(Data entries)

"""

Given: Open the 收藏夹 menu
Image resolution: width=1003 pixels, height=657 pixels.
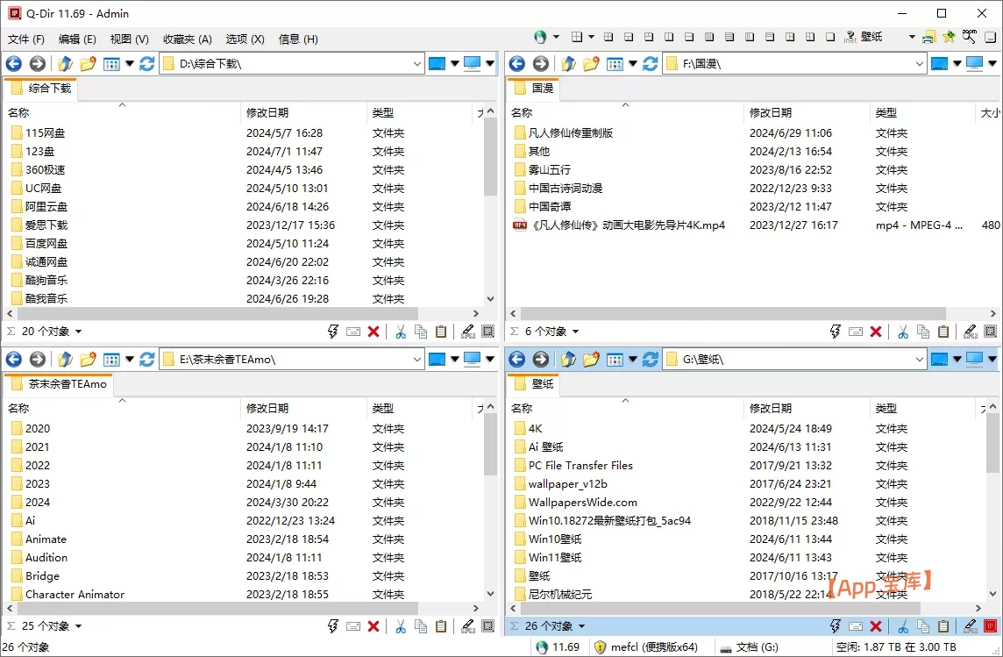Looking at the screenshot, I should coord(186,39).

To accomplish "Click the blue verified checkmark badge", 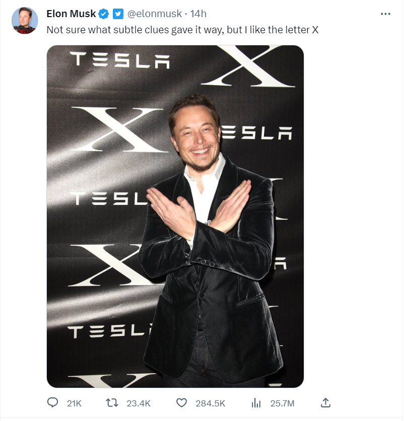I will pos(104,14).
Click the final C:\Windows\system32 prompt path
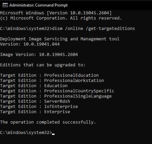This screenshot has width=152, height=144. [x=26, y=133]
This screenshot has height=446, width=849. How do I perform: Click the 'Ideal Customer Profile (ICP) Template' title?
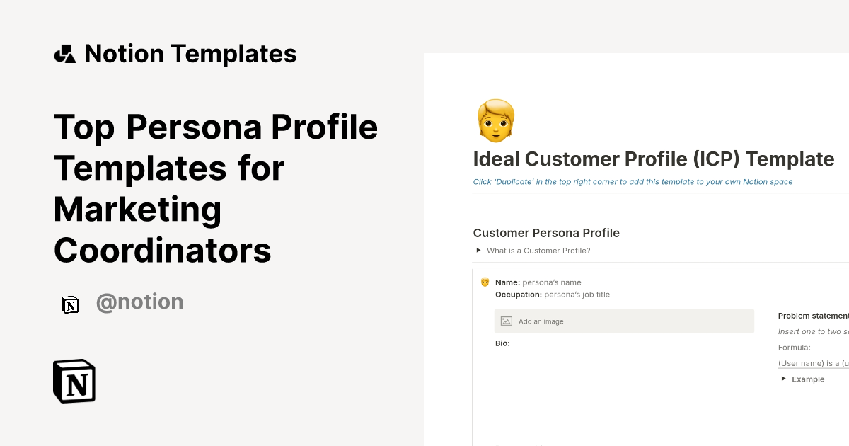[654, 159]
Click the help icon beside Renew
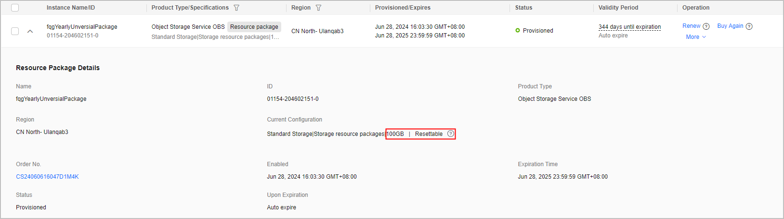This screenshot has height=219, width=784. coord(706,26)

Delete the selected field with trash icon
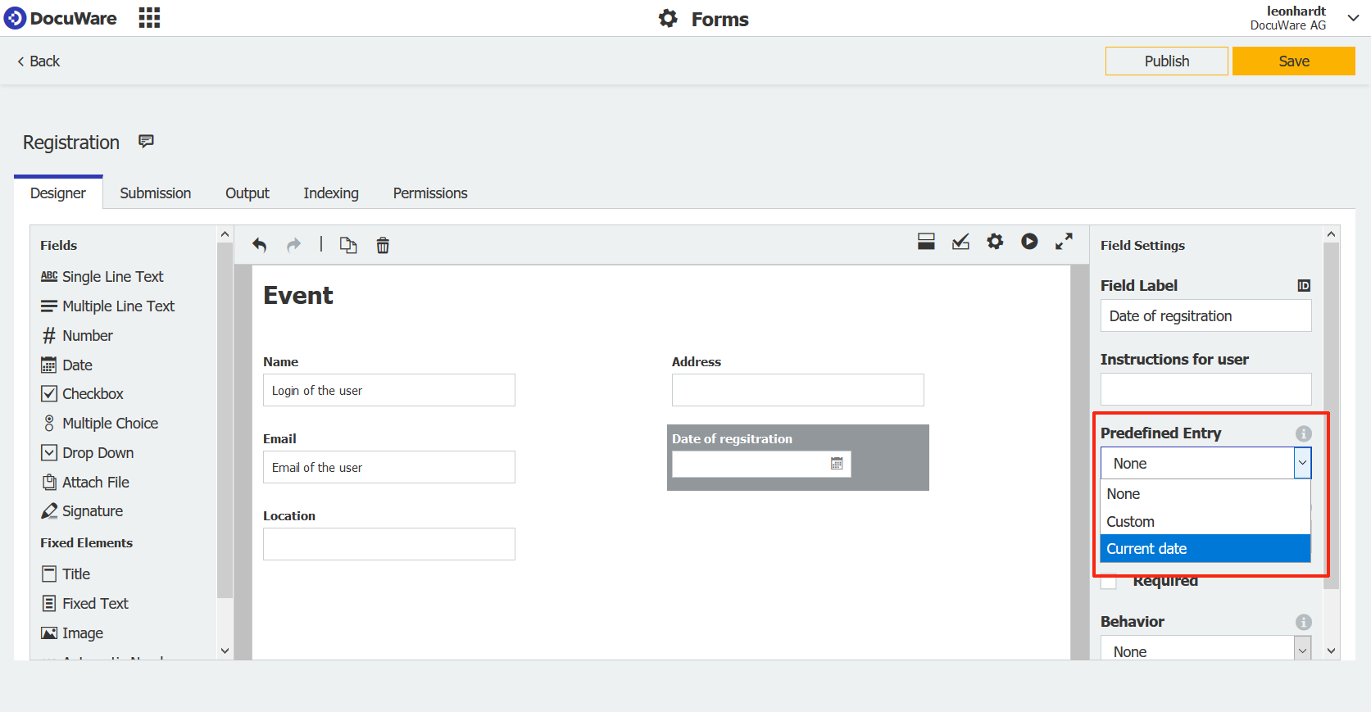coord(383,245)
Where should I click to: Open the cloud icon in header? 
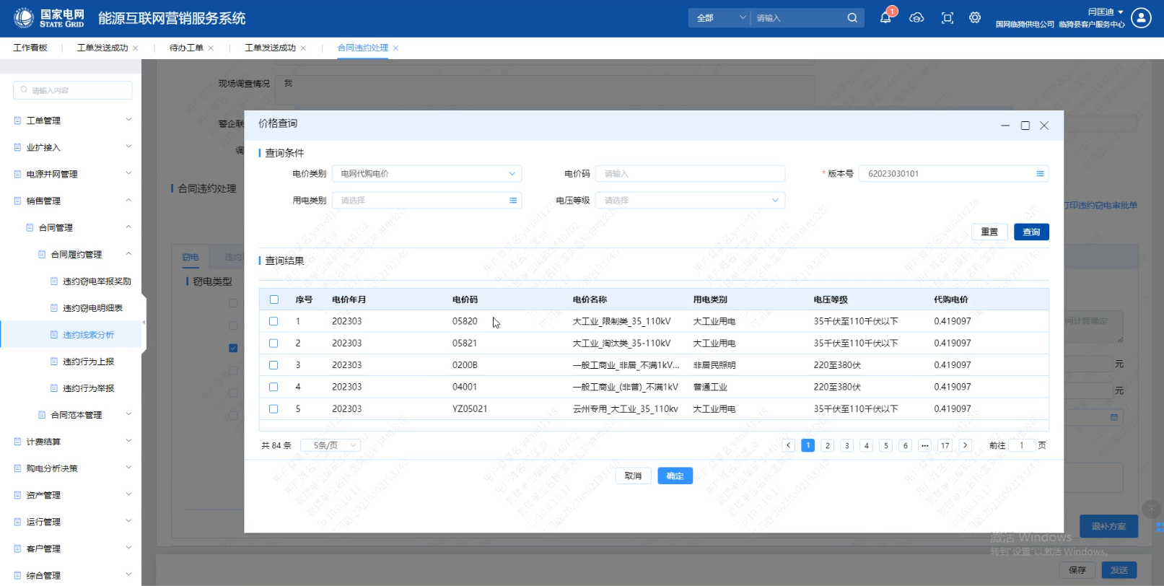tap(916, 18)
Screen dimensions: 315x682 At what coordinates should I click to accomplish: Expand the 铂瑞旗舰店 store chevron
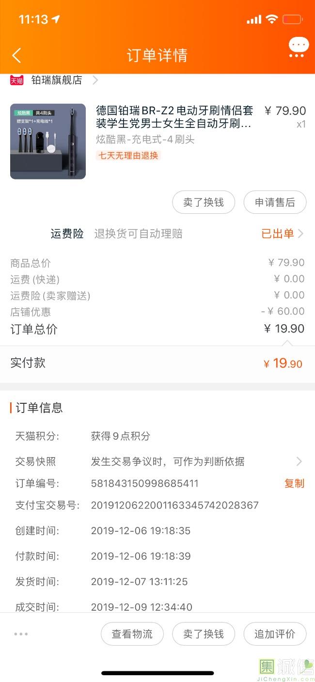[95, 80]
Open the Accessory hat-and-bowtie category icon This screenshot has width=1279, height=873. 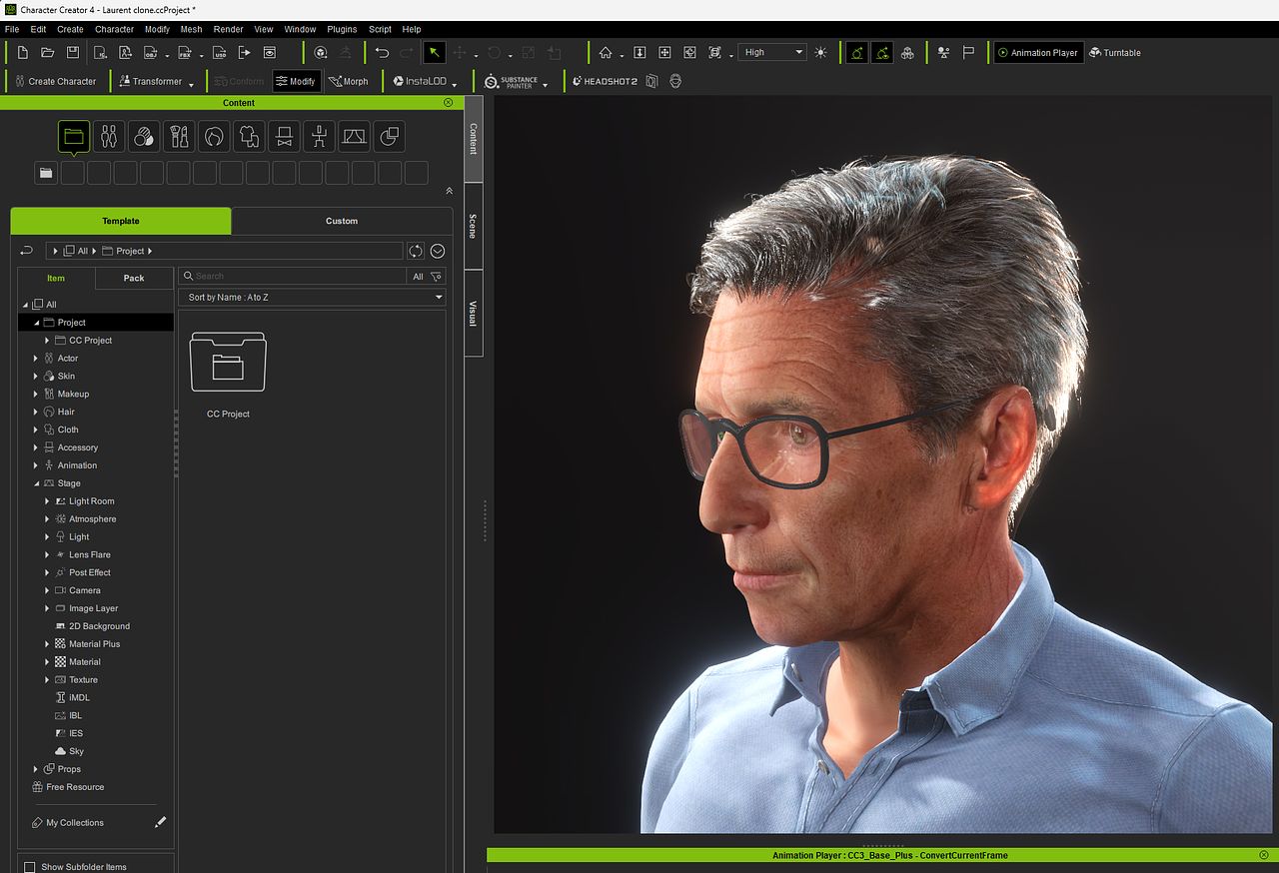[284, 136]
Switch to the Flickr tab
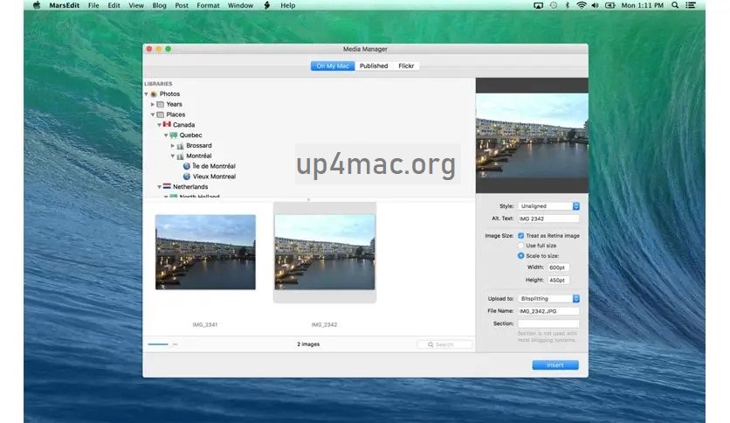This screenshot has width=730, height=423. click(406, 66)
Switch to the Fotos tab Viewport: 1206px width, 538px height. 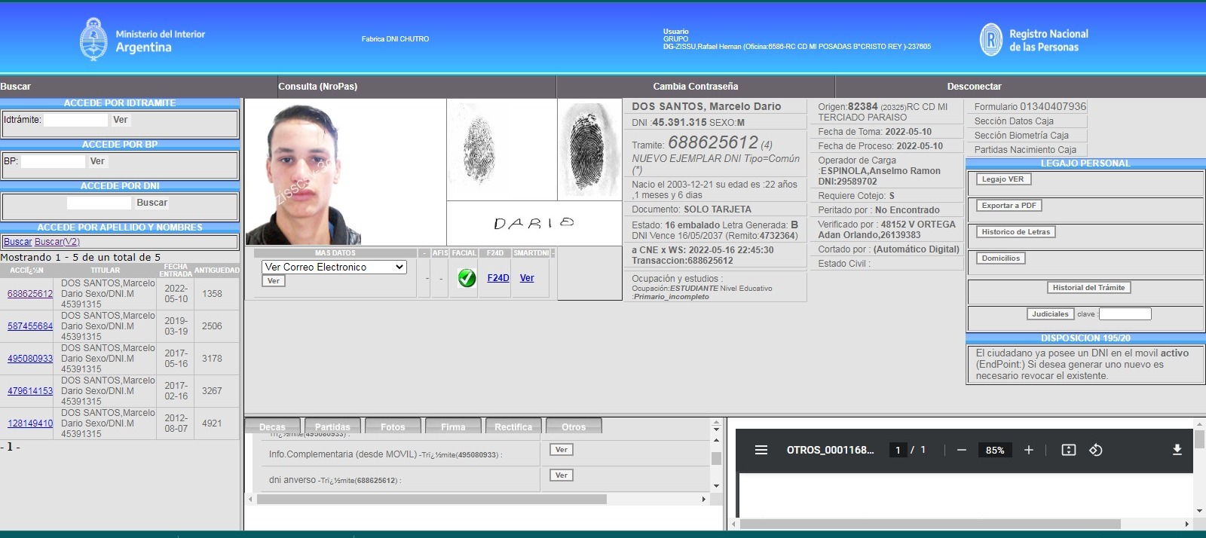point(393,426)
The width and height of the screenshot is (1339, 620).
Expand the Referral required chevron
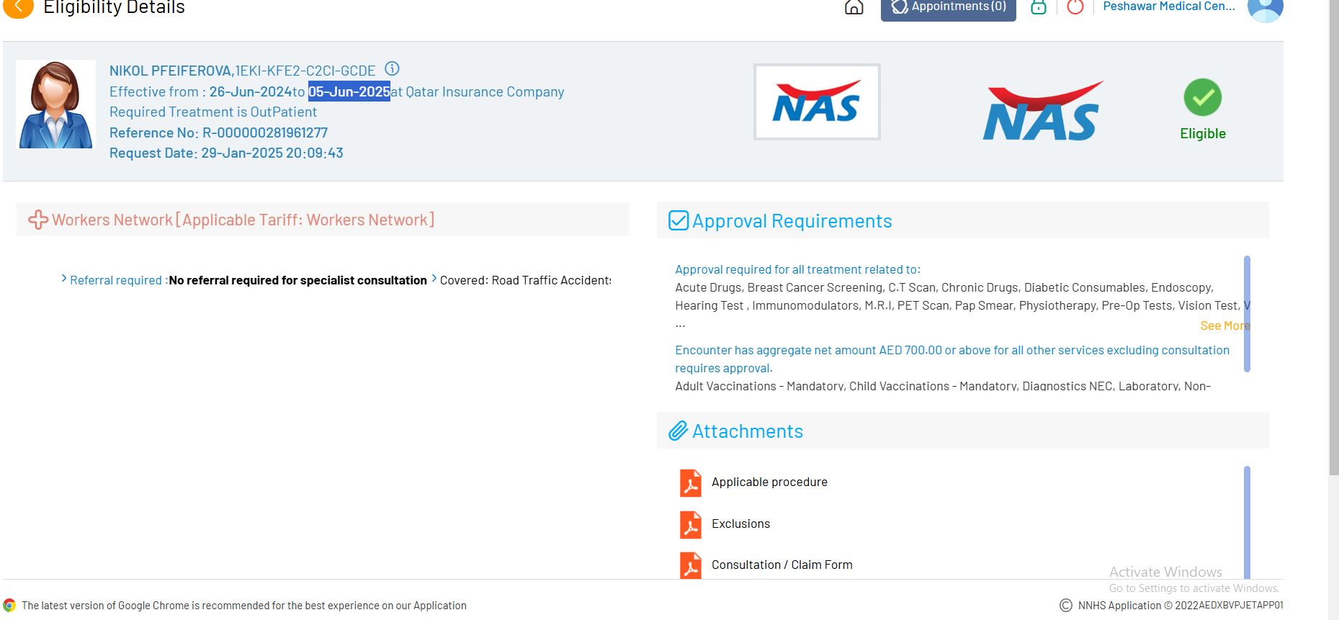(x=64, y=279)
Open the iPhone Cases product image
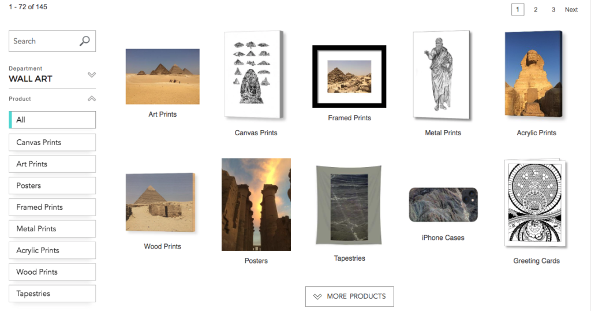This screenshot has width=591, height=311. tap(443, 205)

"""

*WORK REQUEST*: Beginning with the line holding "Expand the Referral required chevron", copy each line exactly through the end of the records above, and leave every picture out.

*RESPONSE AREA*:
Expand the Referral required chevron
(x=64, y=279)
Open the iPhone Cases product image
This screenshot has width=591, height=311. tap(443, 205)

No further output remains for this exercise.